--- Text shown ---
·····

Thanks for the review. I corrected them and submitted v3.

Thanks
Numan

On 7/8/19 11:41 AM, nusiddiq@redhat.com wrote:
> > From: Numan Siddique <nusiddiq@redhat.com>
> >
> > This patch adds 3 unixctl socket comments - pause, resume and is-paused.
> >
> > Usage: ovs-appctl -t ovn-northd pause/resume/is-paused
> >
> > This feature will be useful if the CMS wants to
> >    - deploy OVN DB servers in active/passive mode and
> >    - run ovn-northd on all these nodes and use unix ctl sockets to
> >      connect to the local OVN DB servers.
> >
> > On the nodes where OVN Db ovsdb-servers are in passive mode, the local
> ovn-northds
> > will process the DB changes and calculate logical flows to be throw out
> later
> > because write txns are not allowed by these ovsdb-servers. It results in
> > unncessary CPU usage.
> >
> > With these commands, CMS can pause ovn-northd on these node. A node
> > which becomes master, can resume the ovn-northd.
> >
> > This feature will be useful in ovn-kubernetes if the above deployment
> model
> > is chosen.
> >
> > Signed-off-by: Numan Siddique <nusiddiq@redhat.com>
> > ---
> > v1 -> v2
> > =======
> >    * Addressed the review comments from Ben and add more documentation
> >      about the runtime options added by this patch.
> >    * v1 had an issue - When paused, it was not even waking up to process
> >      the IDL updates. In v2, the main thread, wakes up to process any
> >      IDL updates, but doesn't do any logical flow computations.
> >
> >   ovn/northd/ovn-northd.8.xml |  48 +++++++++++++++
> >   ovn/northd/ovn-northd.c     | 117 ++++++++++++++++++++++++++++--------
> >   tests/ovn-northd.at         |  38 ++++++++++++
> >   3 files changed, 177 insertions(+), 26 deletions(-)
> >
> > diff --git a/ovn/northd/ovn-northd.8.xml b/ovn/northd/ovn-northd.8.xml
> > index e6417220f..0766902db 100644
> > --- a/ovn/northd/ovn-northd.8.xml
> > +++ b/ovn/northd/ovn-northd.8.xml
> > @@ -70,6 +70,23 @@
> >         <dd>
> >           Causes <code>ovn-northd</code> to gracefully terminate.
> >         </dd>
> > +
> > +      <dt><code>pause</code></dt>
> > +      <dd>
> > +        Pauses the ovn-northd operation from processing any Northbound
> and
> > +        Southbound database changes.

·····

--- Source material ---
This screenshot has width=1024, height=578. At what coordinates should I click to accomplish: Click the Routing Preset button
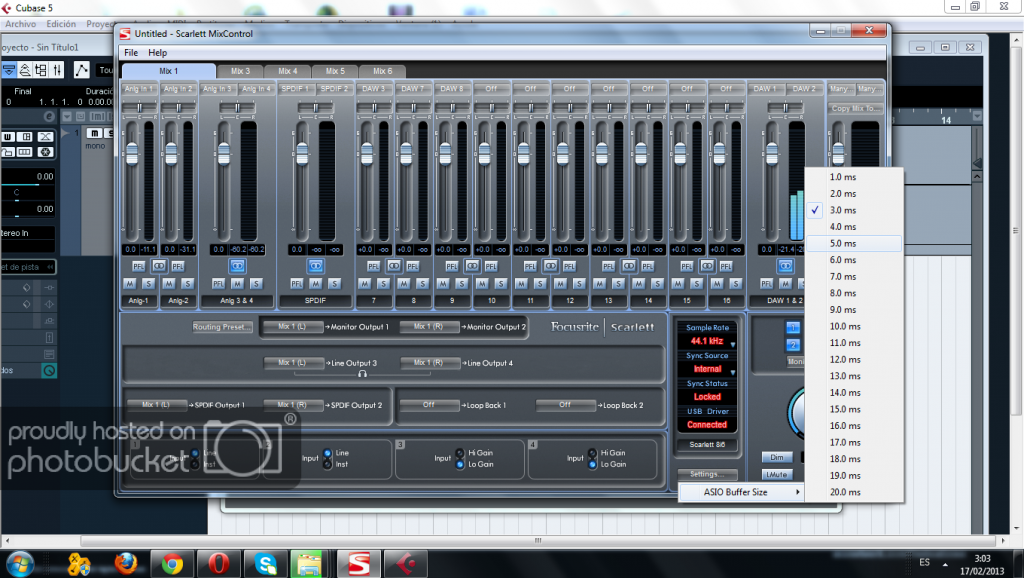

·····

--- Stated problem ---
Pick up the ovn-northd pause/resume patch email above where it stops, and continue it after its last line.

--- Exercise response ---
> > +      </dd>
> > +
> > +      <dt><code>resume</code></dt>
> > +      <dd>
> > +        Resumes the ovn-northd operation to process Northbound and
> > +        Southbound database contents and generate logical flows.
> > +      </dd>
> > +
> > +      <dt><code>is-paused</code></dt>
> > +      <dd>
> > +        Returns "true" if ovn-northd is currently paused, "false"
> otherwise.
> > +      </dd>
> >         </dl>
> >       </p>
> >
> > @@ -82,6 +99,37 @@
> >         of <code>ovn-northd</code> will automatically take over.
> >       </p>
> >
> > +    <h2> Active-Standby with multiple OVN DB servers</h2>
> > +    <p>
> > +      You may run multiple OVN DB servers in an OVN deployment with:
> > +      <ul>
> > +        <li>
> > +          OVN DB servers deployed in active/passive mode with one active
> > +          and multiple passive ovsdb-servers.
> > +        </li>
> > +
> > +        <li>
> > +          <code>ovn-northd</code> also deployed on all thes nodes
>
> "thes" should either be "these" or "the". I'm not sure which you intended.
>
> > +          using unix ctl sockets to connect to the local OVN DB servers.
> > +        </li>
> > +      </ul>
> > +    </p>
> > +
> > +    <p>
> > +      In such deployments, the ovn-northds on the passive nodes will
> process
> > +      the DB changes and calculate logical flows to be throw out later
>
> s/throw/thrown/
>
> > +      because write txns are not allowed by the passive ovsdb-servers.
>
> I think writing out the word "transaction" is preferred over "txn" for
> documentation.
>
> > +      It results in unncessary CPU usage.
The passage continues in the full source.